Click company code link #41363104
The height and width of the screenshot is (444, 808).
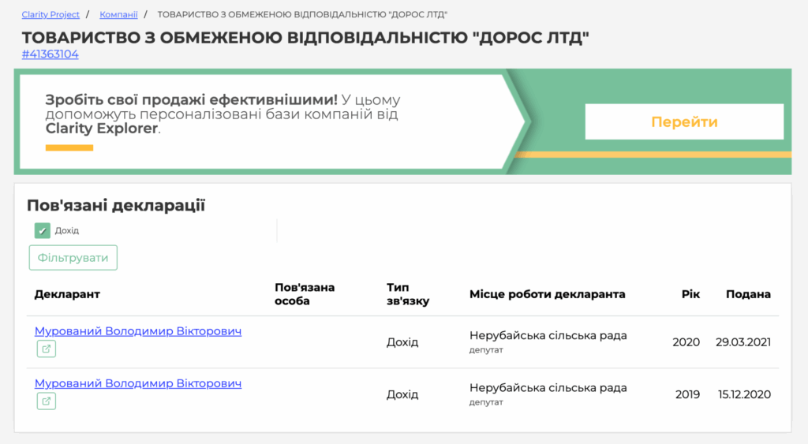tap(51, 54)
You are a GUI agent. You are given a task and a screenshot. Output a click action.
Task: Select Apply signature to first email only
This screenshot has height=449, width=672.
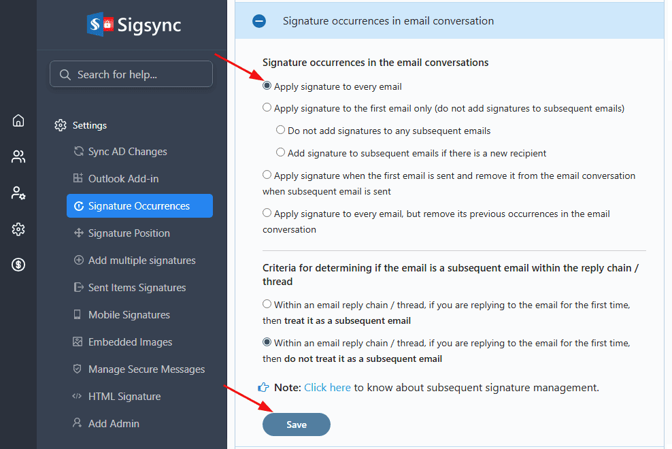tap(267, 107)
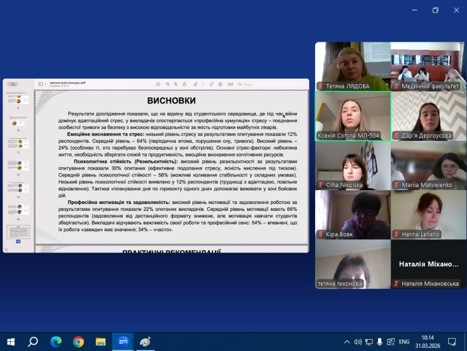The image size is (467, 351).
Task: Open the sidebar view dropdown in the PDF viewer
Action: click(x=42, y=84)
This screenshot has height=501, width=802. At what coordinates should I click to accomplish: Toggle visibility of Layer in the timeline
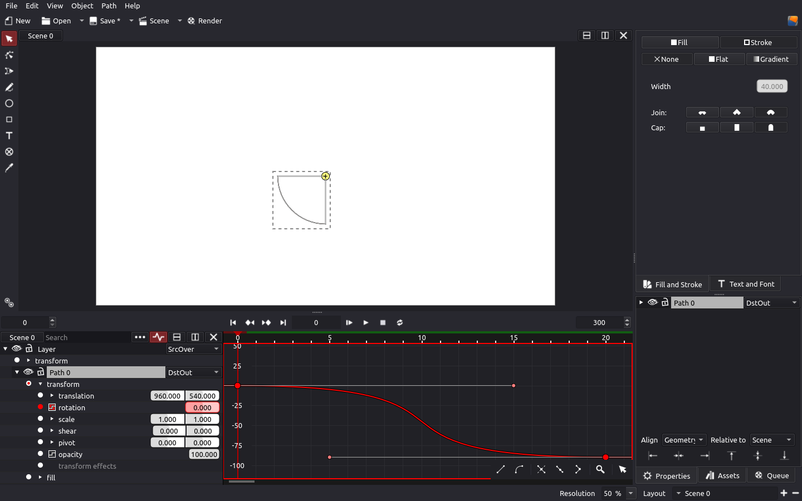pyautogui.click(x=17, y=349)
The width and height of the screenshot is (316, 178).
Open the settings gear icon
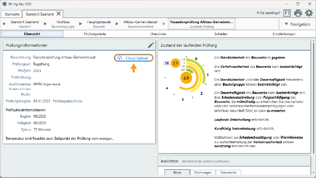pyautogui.click(x=309, y=13)
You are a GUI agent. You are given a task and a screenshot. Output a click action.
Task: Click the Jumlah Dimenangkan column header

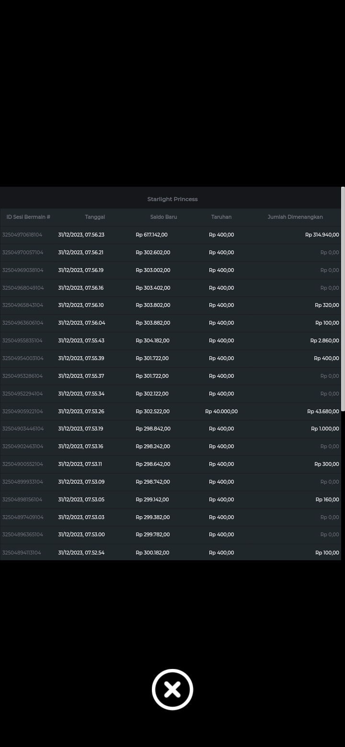pyautogui.click(x=295, y=217)
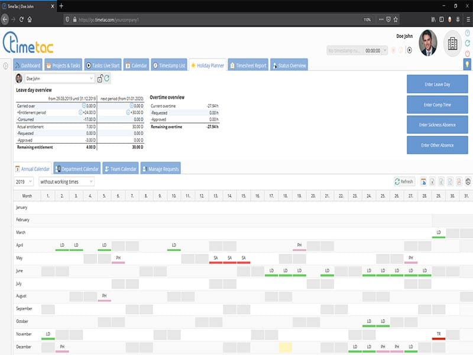Image resolution: width=473 pixels, height=355 pixels.
Task: Click the timestamp task input field
Action: click(x=344, y=51)
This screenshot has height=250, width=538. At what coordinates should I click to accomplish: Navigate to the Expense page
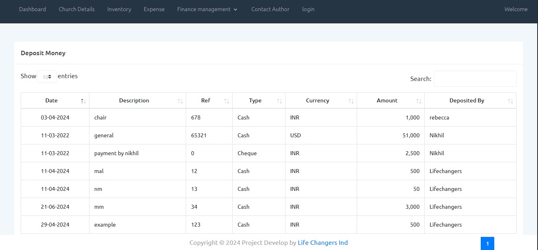coord(154,9)
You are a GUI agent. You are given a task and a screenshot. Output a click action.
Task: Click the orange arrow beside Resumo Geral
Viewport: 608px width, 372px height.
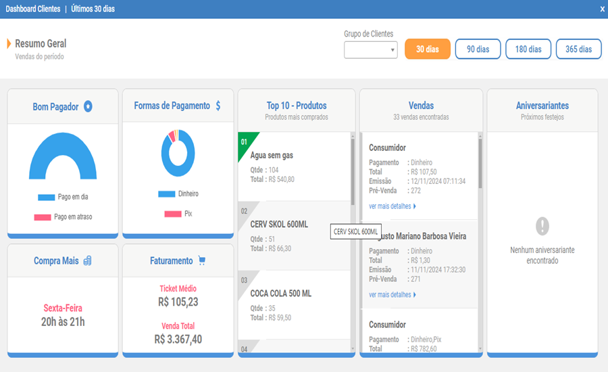[x=9, y=44]
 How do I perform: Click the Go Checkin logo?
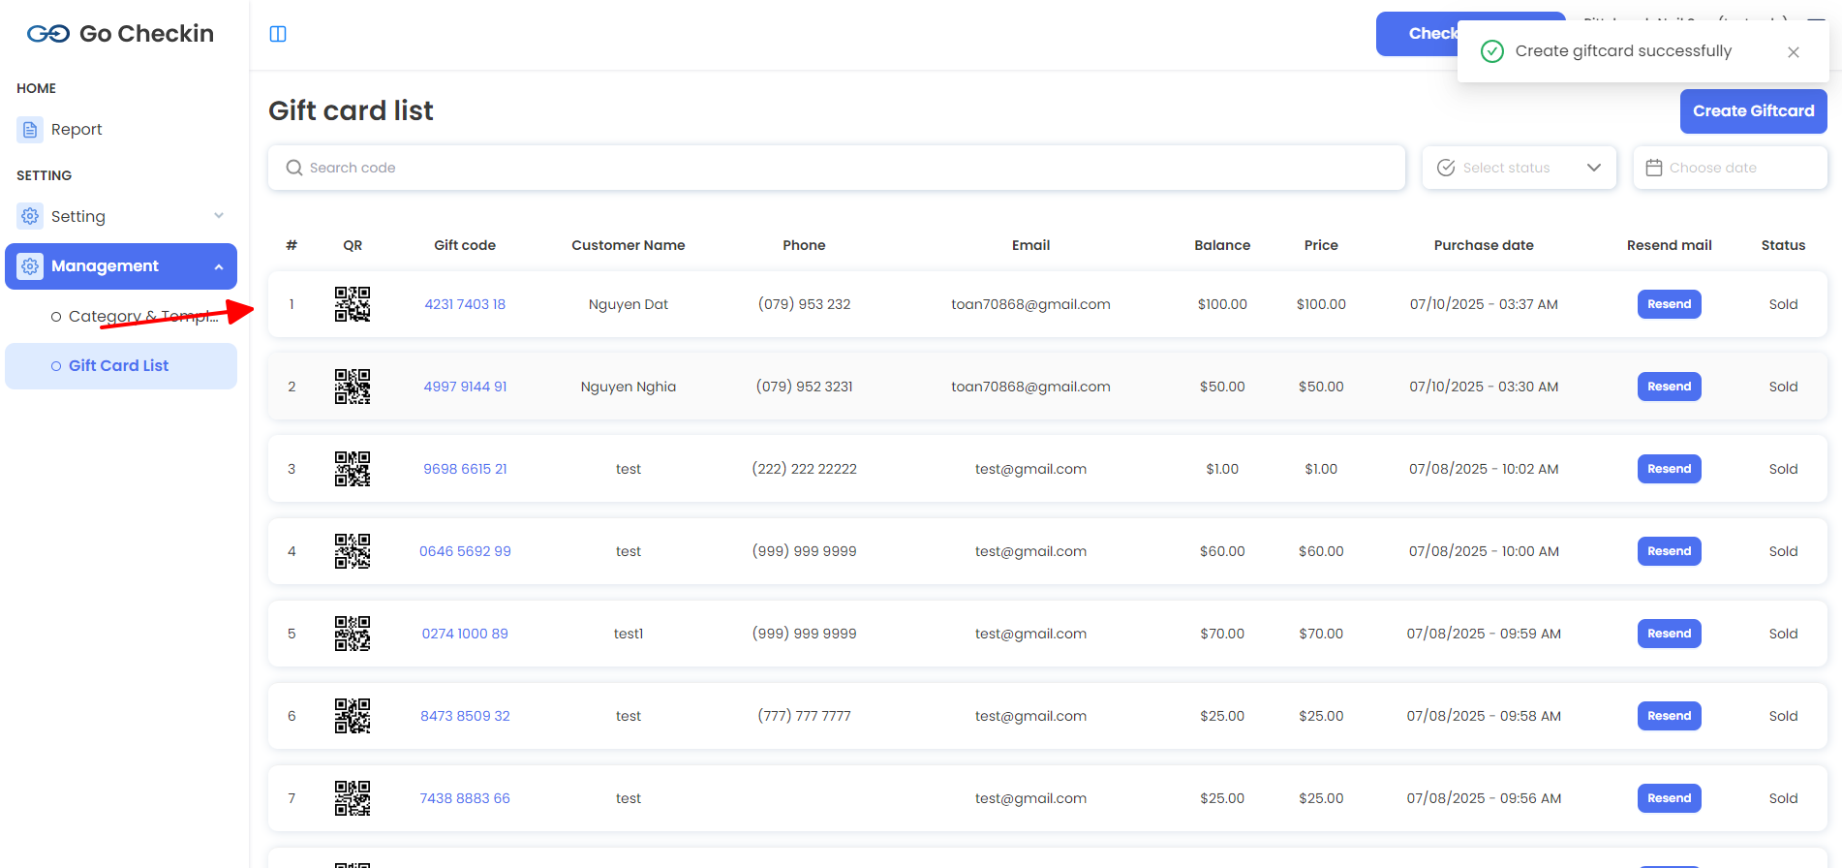(x=120, y=34)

Task description
Every picture stays out; reproduce exactly the lines from the one with "Task: Click the orange" through the last line of the data above.

Exercise answer
Task: Click the orange arrow beside Resumo Geral
Viewport: 608px width, 372px height.
[x=9, y=44]
 How do I perform: Click the Go Checkin logo?
(x=120, y=34)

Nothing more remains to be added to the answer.